Die Frage, die in Belgien aufgeworfen wird, lautet: wird Sterbehilfe zu einer Art Todesstrafe durch die Hintertür, zu einer “freiwilligen” Todesstrafe?

Manche Sterbehilfegegner in Deutschland fühlen sich durch diese jüngste Entwicklung in Belgien bestätigt: Sterbehilfe in Deutschland in organisierter Form und durch Ärzte assistiert, sei der falsche Weg. Durch die Erleichterung des Sterbens, werde ein Druck auf Menschen entstehen, den eigenen Tod zu wählen – auf Menschen, die sich unnütz fühlten, die Kosten verursachten.

Der Philosoph Dieter Birnbacher tritt seit vielen Jahren dafür ein, dass Menschen in Deutschland selbstbestimmt sterben können und dabei auch ärztliche Hilfe in Anspruch nehmen können. Dabei hat er sich gegen ein “Schwarz-Weiss-Denken” gewandt und beklagt, dass die gegenwärtige Rechtslage in Deutschland es an Rechtssicherheit für Patienten, Angehörige und Ärzte fehlen lasse und klare Regeln gefordert.

Der hpd hat mit Dieter Birnbacher über die aktuelle Situation gesprochen.

 

hpd: Herr Prof. Dr. Birnbacher, mitten in der in Deutschland geführten Debatte um ein mögliches strafrechtliches Verbot von Sterbehilfeorganisationen und einen ärztlich assistierten Suizid sorgt die Meldung aus Belgien über die gerichtlich zugelassene Tötung eines Sexualstraftäters für Empörung und Irritationen. Wie ist Ihre Meinung zu den Ereignissen in Belgien?

Dieter Birnbacher: Die Berichte aus Belgien sind äußerst irritierend. Dort wird Sterbehilfe in der Form der aktiven Sterbehilfe praktiziert und jetzt – wie sich am Beispiel des Straftäters zeigt - zweckentfremdet. Es geht bei Sterbehilfe immer um eine Situation individueller Ausweglosigkeit für einen Betroffenen, aber aufgrund einer “schicksalhaften Entwicklung”, etwa wegen einer schweren unheilbaren Erkrankung. In Belgien haben wir es jedoch mit einer gesellschaftlich erzeugten Situation zu tun, die den Wunsch oder sogar Drang nach dem Ende des eigenen Lebens hervorgerufen hat.

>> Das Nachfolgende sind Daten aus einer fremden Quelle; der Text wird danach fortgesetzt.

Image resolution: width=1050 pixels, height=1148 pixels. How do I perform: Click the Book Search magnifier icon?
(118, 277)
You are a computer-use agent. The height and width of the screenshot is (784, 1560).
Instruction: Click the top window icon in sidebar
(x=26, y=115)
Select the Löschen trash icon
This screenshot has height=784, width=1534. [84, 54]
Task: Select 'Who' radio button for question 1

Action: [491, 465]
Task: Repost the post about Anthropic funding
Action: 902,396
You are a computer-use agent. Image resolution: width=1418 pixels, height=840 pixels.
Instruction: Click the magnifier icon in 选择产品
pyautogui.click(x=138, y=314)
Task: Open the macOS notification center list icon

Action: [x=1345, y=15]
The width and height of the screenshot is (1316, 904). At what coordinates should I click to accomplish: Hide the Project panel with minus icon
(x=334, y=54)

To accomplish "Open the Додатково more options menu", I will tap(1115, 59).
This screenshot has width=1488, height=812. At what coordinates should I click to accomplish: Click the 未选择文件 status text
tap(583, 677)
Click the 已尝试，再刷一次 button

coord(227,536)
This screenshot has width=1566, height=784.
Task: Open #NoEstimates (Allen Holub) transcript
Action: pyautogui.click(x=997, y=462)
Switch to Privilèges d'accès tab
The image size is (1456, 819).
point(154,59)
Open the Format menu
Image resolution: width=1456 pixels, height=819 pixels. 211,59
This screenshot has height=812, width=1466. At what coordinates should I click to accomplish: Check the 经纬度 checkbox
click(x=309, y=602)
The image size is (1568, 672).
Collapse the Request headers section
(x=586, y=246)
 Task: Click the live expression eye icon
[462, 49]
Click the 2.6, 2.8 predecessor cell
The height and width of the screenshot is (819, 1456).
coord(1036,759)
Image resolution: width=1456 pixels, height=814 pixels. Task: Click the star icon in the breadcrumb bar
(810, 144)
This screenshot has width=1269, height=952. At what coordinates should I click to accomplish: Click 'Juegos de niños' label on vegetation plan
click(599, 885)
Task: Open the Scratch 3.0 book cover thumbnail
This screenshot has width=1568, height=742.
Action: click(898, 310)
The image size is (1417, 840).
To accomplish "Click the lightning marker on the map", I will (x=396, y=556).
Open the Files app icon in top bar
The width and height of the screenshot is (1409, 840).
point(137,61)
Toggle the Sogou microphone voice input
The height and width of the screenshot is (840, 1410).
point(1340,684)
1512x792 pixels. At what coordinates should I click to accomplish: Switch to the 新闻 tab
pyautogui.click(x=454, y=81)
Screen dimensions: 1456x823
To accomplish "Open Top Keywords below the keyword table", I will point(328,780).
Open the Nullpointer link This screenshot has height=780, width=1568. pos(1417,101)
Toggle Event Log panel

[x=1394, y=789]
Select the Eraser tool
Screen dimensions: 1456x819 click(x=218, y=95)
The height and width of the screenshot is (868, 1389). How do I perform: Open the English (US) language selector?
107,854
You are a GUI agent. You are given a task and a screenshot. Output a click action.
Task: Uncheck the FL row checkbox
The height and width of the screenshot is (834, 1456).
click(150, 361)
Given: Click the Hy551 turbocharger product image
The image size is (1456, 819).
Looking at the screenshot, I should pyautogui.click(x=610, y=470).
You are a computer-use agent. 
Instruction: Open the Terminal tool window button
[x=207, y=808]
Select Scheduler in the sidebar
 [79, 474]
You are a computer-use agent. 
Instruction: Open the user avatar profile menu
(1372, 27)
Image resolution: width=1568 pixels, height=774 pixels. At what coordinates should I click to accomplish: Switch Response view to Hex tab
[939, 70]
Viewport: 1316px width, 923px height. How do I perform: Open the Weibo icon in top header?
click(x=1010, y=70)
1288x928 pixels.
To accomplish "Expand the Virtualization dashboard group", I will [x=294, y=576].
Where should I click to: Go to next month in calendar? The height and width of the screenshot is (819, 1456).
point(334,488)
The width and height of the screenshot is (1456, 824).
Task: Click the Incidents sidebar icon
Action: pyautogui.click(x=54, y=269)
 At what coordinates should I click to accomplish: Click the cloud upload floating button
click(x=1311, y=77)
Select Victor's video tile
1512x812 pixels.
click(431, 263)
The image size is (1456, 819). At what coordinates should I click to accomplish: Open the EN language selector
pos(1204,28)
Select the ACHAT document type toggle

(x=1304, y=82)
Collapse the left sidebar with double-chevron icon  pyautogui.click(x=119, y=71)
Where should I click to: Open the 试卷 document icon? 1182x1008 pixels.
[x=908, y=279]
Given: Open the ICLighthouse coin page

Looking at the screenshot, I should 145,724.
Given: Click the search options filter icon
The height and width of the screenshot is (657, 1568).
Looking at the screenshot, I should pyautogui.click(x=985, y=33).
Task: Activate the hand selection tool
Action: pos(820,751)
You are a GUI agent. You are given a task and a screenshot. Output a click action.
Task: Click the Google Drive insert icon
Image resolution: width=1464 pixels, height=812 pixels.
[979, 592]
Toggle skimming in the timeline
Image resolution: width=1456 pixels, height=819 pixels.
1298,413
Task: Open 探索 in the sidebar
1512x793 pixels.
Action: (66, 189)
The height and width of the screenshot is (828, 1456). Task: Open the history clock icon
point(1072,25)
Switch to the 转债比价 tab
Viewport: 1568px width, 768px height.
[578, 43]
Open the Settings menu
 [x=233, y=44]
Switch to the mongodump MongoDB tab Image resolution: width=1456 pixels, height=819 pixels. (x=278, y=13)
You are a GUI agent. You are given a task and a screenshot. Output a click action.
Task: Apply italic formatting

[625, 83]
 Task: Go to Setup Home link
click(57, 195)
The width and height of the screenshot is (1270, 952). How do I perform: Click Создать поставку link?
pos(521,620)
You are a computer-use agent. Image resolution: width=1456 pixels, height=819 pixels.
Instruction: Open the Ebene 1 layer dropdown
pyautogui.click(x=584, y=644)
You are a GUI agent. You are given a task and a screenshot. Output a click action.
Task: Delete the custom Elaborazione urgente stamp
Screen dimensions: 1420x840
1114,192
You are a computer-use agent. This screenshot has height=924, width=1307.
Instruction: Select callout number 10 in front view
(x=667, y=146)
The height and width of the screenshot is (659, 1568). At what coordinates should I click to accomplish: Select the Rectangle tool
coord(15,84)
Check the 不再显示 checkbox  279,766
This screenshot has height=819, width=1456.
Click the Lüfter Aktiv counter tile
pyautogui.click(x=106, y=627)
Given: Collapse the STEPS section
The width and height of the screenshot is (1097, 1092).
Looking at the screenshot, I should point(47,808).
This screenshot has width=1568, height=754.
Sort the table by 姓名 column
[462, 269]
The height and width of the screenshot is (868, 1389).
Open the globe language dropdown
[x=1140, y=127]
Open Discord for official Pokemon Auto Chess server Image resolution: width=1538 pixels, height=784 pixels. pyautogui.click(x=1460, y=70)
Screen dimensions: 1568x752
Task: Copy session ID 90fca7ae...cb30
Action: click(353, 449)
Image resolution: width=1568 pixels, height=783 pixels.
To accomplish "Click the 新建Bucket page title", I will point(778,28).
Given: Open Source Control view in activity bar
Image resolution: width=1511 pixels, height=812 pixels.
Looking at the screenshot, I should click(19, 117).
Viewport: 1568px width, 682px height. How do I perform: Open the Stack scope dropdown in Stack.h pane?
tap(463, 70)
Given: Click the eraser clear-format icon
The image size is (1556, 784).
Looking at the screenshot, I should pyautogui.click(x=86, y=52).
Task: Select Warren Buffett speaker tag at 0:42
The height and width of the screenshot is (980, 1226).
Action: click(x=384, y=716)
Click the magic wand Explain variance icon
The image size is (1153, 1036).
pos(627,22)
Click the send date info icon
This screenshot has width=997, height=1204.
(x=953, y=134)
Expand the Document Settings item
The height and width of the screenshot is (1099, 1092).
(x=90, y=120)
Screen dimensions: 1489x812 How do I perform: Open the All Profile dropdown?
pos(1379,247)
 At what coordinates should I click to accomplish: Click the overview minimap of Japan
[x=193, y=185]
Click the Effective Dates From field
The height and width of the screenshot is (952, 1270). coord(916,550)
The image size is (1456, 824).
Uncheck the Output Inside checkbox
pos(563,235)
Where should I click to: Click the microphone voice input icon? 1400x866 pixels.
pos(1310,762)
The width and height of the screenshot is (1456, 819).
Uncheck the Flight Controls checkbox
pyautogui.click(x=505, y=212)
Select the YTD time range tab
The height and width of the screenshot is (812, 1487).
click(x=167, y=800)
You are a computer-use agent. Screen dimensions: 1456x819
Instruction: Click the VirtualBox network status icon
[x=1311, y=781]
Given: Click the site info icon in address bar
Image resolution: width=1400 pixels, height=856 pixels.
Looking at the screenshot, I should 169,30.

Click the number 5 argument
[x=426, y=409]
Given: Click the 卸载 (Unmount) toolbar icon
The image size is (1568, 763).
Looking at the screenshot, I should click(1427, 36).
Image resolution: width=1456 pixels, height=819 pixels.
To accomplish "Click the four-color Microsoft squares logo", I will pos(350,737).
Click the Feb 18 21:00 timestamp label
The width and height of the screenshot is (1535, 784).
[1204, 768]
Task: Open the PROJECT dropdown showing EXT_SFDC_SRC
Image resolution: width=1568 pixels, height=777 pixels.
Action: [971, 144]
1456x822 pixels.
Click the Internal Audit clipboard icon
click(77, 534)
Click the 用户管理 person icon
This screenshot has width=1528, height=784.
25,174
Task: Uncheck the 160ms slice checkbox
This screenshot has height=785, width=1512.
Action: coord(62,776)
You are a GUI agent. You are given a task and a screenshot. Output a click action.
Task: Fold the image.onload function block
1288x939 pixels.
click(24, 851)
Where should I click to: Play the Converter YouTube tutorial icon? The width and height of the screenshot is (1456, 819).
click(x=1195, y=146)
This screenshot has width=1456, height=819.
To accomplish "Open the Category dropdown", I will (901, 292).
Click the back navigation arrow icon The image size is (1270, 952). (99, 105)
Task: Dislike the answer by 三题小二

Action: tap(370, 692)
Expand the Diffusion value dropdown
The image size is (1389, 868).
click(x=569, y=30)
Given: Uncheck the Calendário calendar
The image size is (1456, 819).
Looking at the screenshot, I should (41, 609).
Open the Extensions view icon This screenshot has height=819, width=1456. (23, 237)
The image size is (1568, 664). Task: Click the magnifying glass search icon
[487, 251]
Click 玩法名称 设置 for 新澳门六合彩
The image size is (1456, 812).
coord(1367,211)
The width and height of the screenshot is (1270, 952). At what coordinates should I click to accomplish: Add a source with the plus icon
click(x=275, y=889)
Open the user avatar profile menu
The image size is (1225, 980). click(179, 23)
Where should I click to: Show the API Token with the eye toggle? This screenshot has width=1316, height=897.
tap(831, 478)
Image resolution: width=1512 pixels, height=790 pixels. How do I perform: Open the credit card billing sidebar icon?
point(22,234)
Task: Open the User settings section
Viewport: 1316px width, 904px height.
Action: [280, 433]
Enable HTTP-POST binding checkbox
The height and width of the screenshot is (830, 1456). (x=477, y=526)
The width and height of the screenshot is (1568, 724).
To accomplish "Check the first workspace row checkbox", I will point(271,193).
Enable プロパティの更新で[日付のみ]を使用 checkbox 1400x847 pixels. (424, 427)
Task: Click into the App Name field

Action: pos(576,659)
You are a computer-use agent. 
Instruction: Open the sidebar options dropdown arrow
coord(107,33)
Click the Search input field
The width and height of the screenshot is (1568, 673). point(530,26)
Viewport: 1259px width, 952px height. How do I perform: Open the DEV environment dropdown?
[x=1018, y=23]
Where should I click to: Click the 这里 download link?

Dies ist ethisch nicht akzeptabel.

Die Medien melden, dass in Belgien gar keine, allenfalls höchst unzureichende Therapieangebote für Sexualstraftäter in den Strafanstalten gemacht werden. Von Sexualstraftätern können dauerhaft erhebliche Gefahren für die Mitmenschen ausgehen. Andererseits darf nicht verkannt werden, dass für deren kriminelles Verhalten zerebrale und hormonelle Fehlfunktionen ursächlich sind. Sexualstraftäter sind durch Strafdrohungen kaum erreichbar. Das Strafkonzept im herkömmlichen Sinn greift hier gar nicht. Es handelt sich um eine Erkrankung, die der Behandlung bedarf. Diese Behandlung ist in Belgien offenbar verweigert worden.

 

Der Vorgang in Belgien zeigt, dass gravierende Mängel im Strafvollzug dazu führen können, dass Menschen den Wunsch nach der eigenen Tötung entwickeln und gerichtlich durchsetzen. Kann so etwas in Deutschland nicht auch passieren?

Die Situation im deutschen Strafvollzug ist eine andere, so dass sich ein Fall wie in Belgien hier so sicher nicht wiederholen kann. Aber deutlich geworden ist, dass die Diskussion über Sterbehilfe sehr sorgfältig geführt werden muss und dass auch mögliche Fehlentwicklungen im Auge behalten werden müssen. Das bedeutet auch, dass bei einer eventuellen negativen Entwicklung neu diskutiert und die Liberalisierung rückgängig gemacht werden muss.